Heart disease remains a leading cause of mortality worldwide, with existing treatments often failing to effectively restore damaged myocardium. Human-induced pluripotent stem cells (hiPSCs) and their derivatives offer promising therapeutic options; however, challenges such as low retention, engraftment issues, and tumorigenic risks hinder their clinical utility. Recent focus has shifted to exosomes (exos) - nanoscale vesicles that facilitate intercellular communication - as a safer and more versatile alternative. Understanding the specific mechanisms and comparative efficacy of exos from hiPSCs vs hiPSC-derived cardiomyocytes (hiPSC-CMs) is crucial for advancing cardiac repair therapies.

AIM

To evaluate and compare the therapeutic efficacy of exos secreted by hiPSCs and hiPSC-CMs in cardiac repair, and to elucidate the role of microRNA 21-5p (miR-21-5p) in the observed effects.

METHODS

We differentiated hiPSCs into CMs using small molecule methods and characterized the cells and their exos.

RESULTS

Our findings indicate that hiPSC-CMs and their exos enhanced cardiac function, reduced infarct size, and decreased myocardial fibrosis in a murine myocardial infarction model. Notably, hiPSC-CM exos outperformed hiPSC-CM cell therapy, showing improved ejection fraction and reduced apoptosis. We identified miR-21-5p, a microRNA in hiPSC-CM exos, as crucial for CM survival. Exos with miR-21-5p were absorbed by AC16 cells, suggesting a mechanism for their cytoprotective effects.

CONCLUSION

Overall, hiPSC-CM exos could serve as a potent therapeutic agent for myocardial repair, laying the groundwork for future research into exos as a treatment for ischemic heart disease.

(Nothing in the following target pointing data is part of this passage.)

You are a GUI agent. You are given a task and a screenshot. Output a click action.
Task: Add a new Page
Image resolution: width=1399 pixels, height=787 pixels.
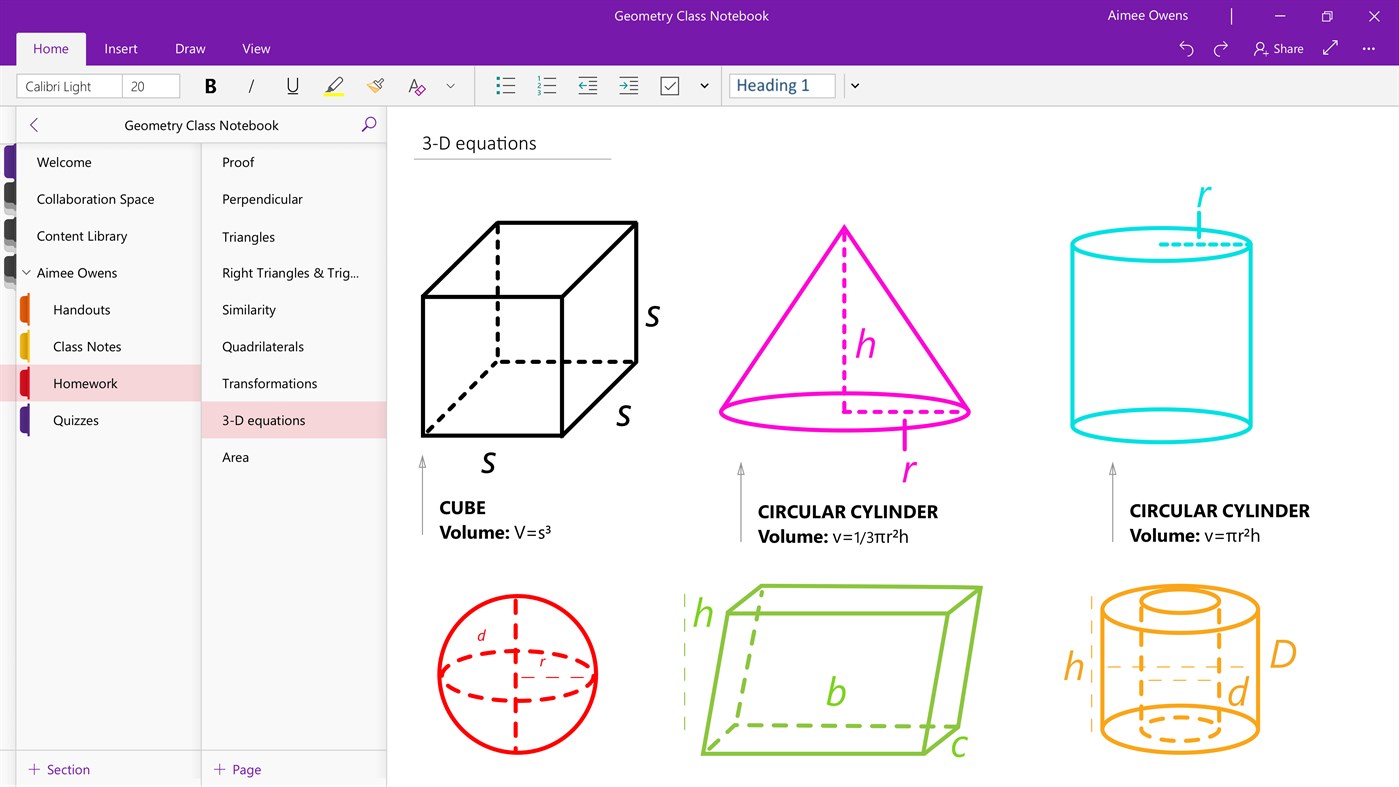coord(237,769)
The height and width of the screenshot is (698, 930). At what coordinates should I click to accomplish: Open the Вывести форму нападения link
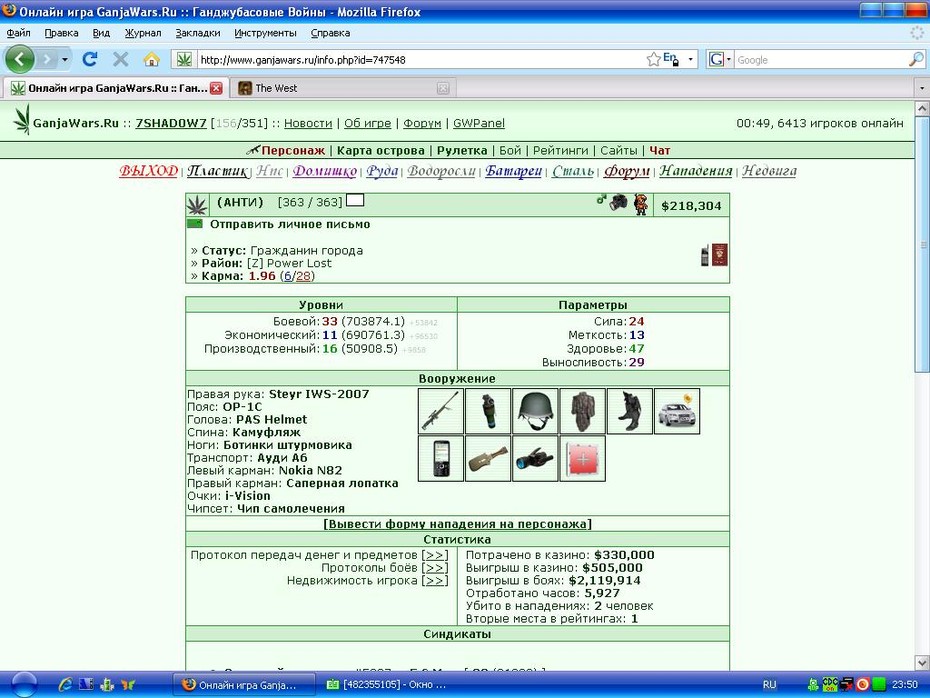click(x=457, y=524)
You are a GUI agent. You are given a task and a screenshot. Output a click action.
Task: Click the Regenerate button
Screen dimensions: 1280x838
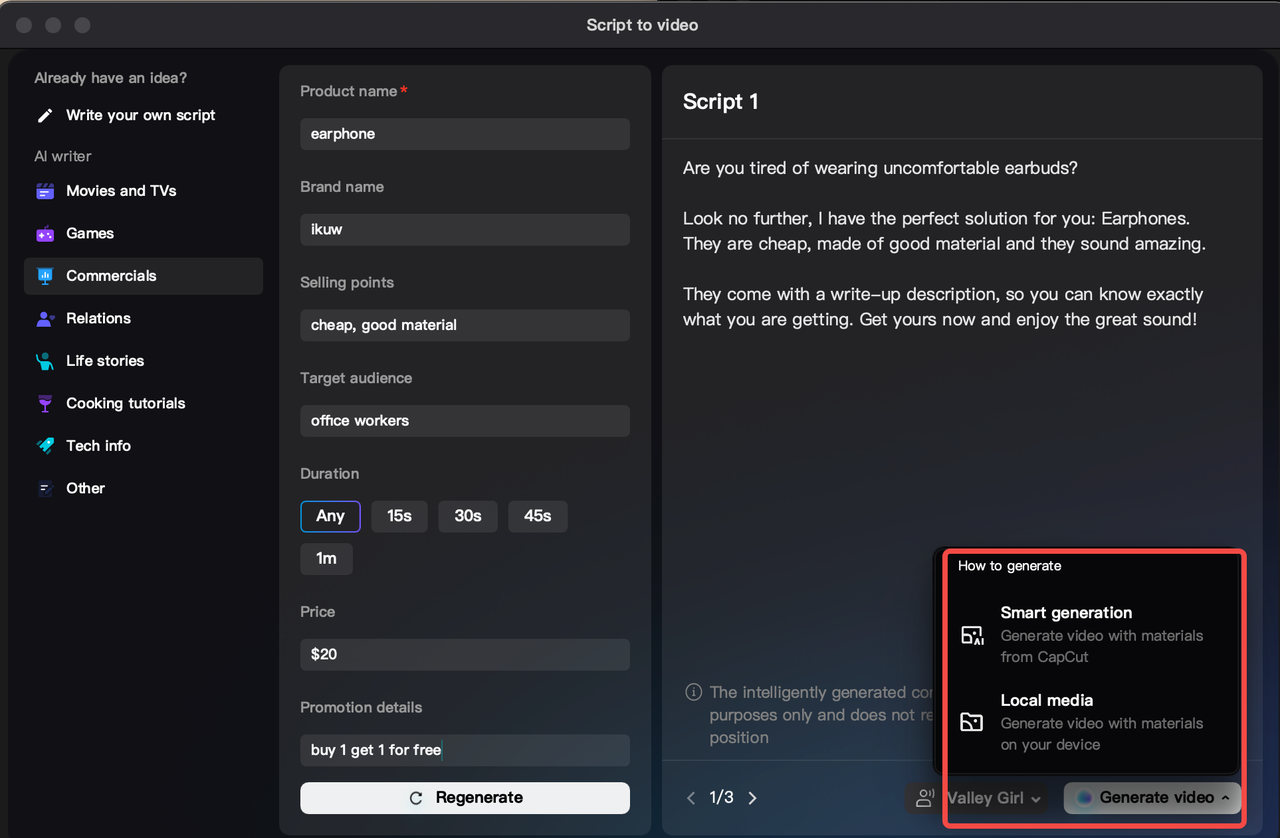464,798
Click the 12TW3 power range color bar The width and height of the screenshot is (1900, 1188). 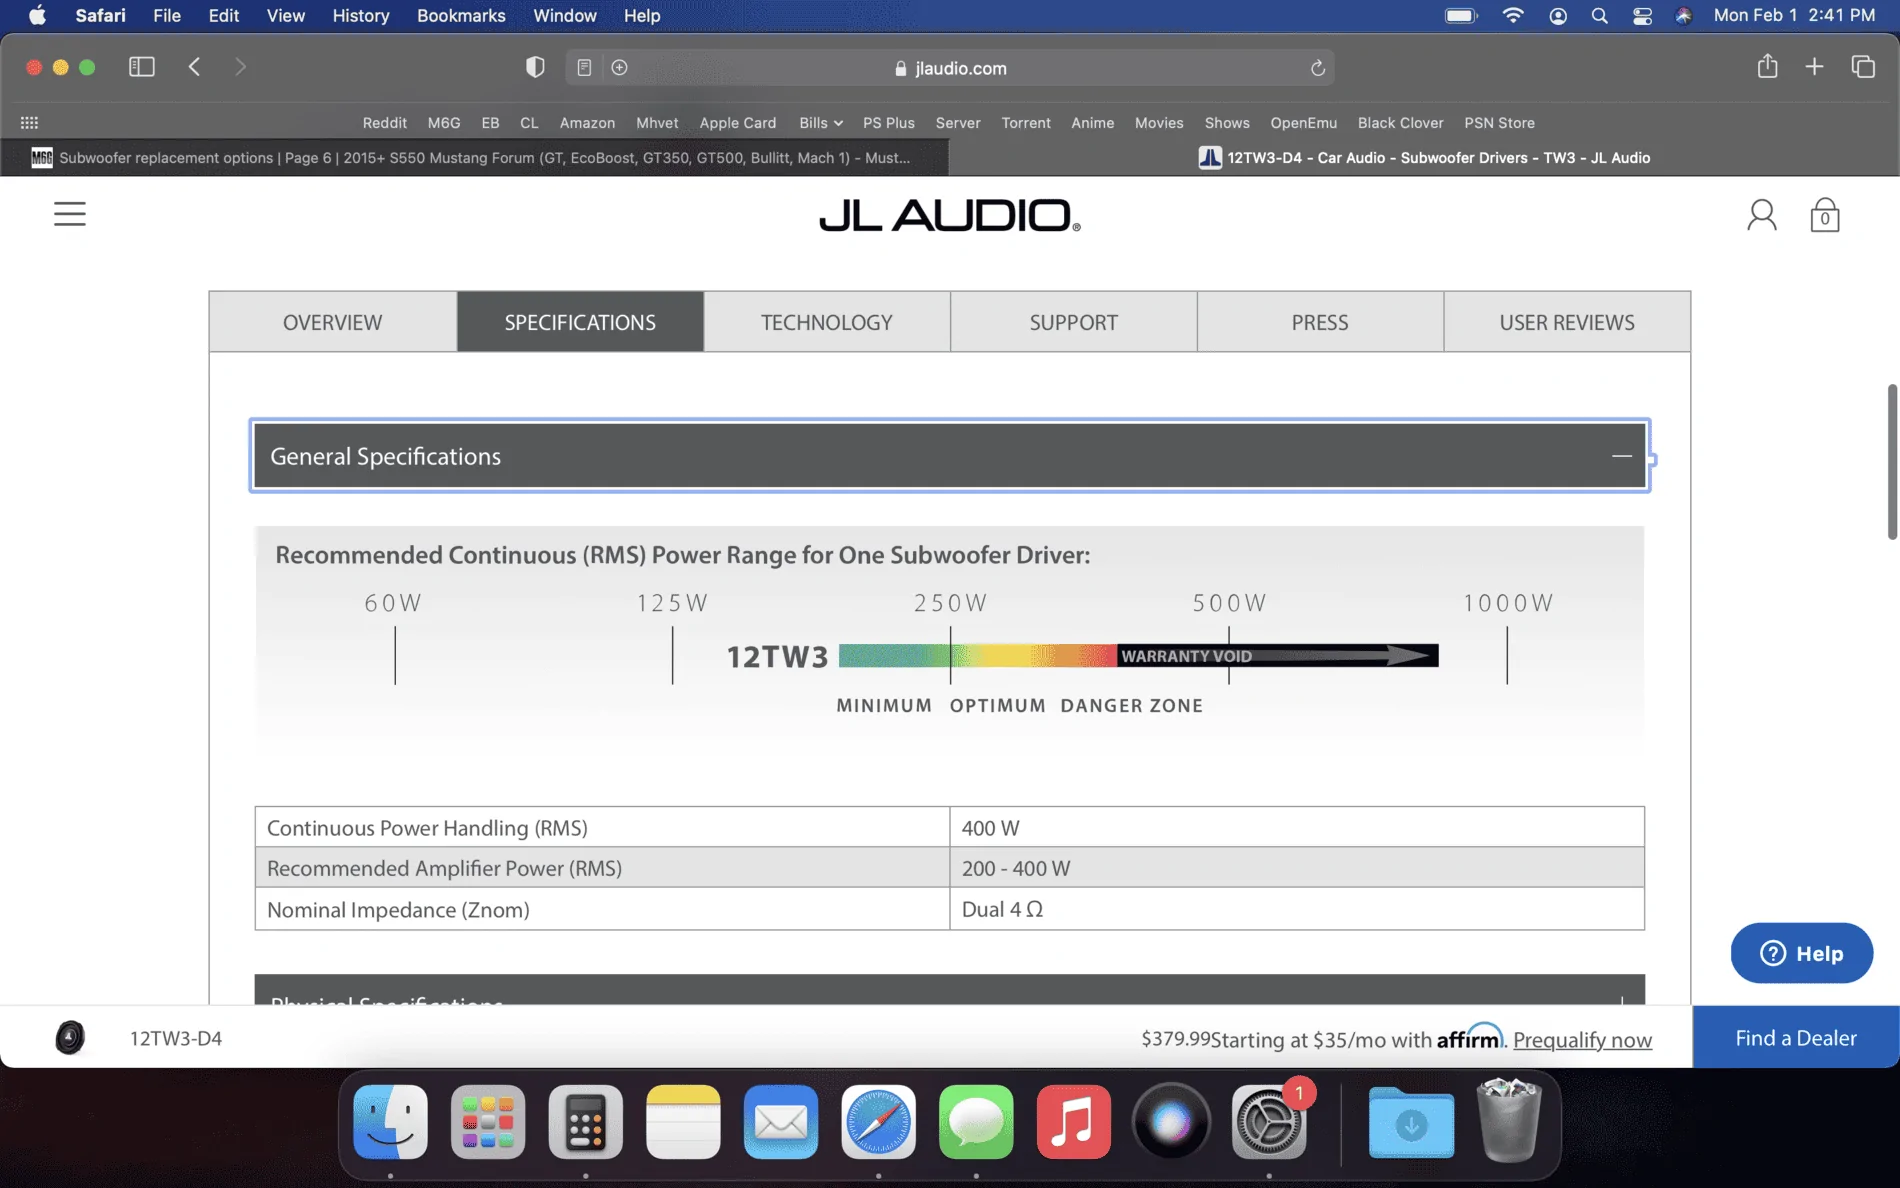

Keywords: Human-induced pluripotent stem cells; Human-induced pluripotent stem cell-derived cardiomyocytes; Myocardial infarction; Exosomes; MicroRNA 21-5p; Apoptosis

Core Tip: This study explored human-induced pluripotent stem cell-derived cardiomyocytes (hiPSC-CMs) and their exosomes (exos) for myocardial infarction (MI) repair. Despite issues with hiPSC-CMs, exos are promising due to low immunogenicity. By differentiating hiPSCs and characterizing, it was found that they improved cardiac function in a murine MI model. hiPSC-CMs exos are superior, with microRNA 21-5p being key. Thus, they may be a strong agent for myocardial repair and inspire further research on exo treatment for heart disease.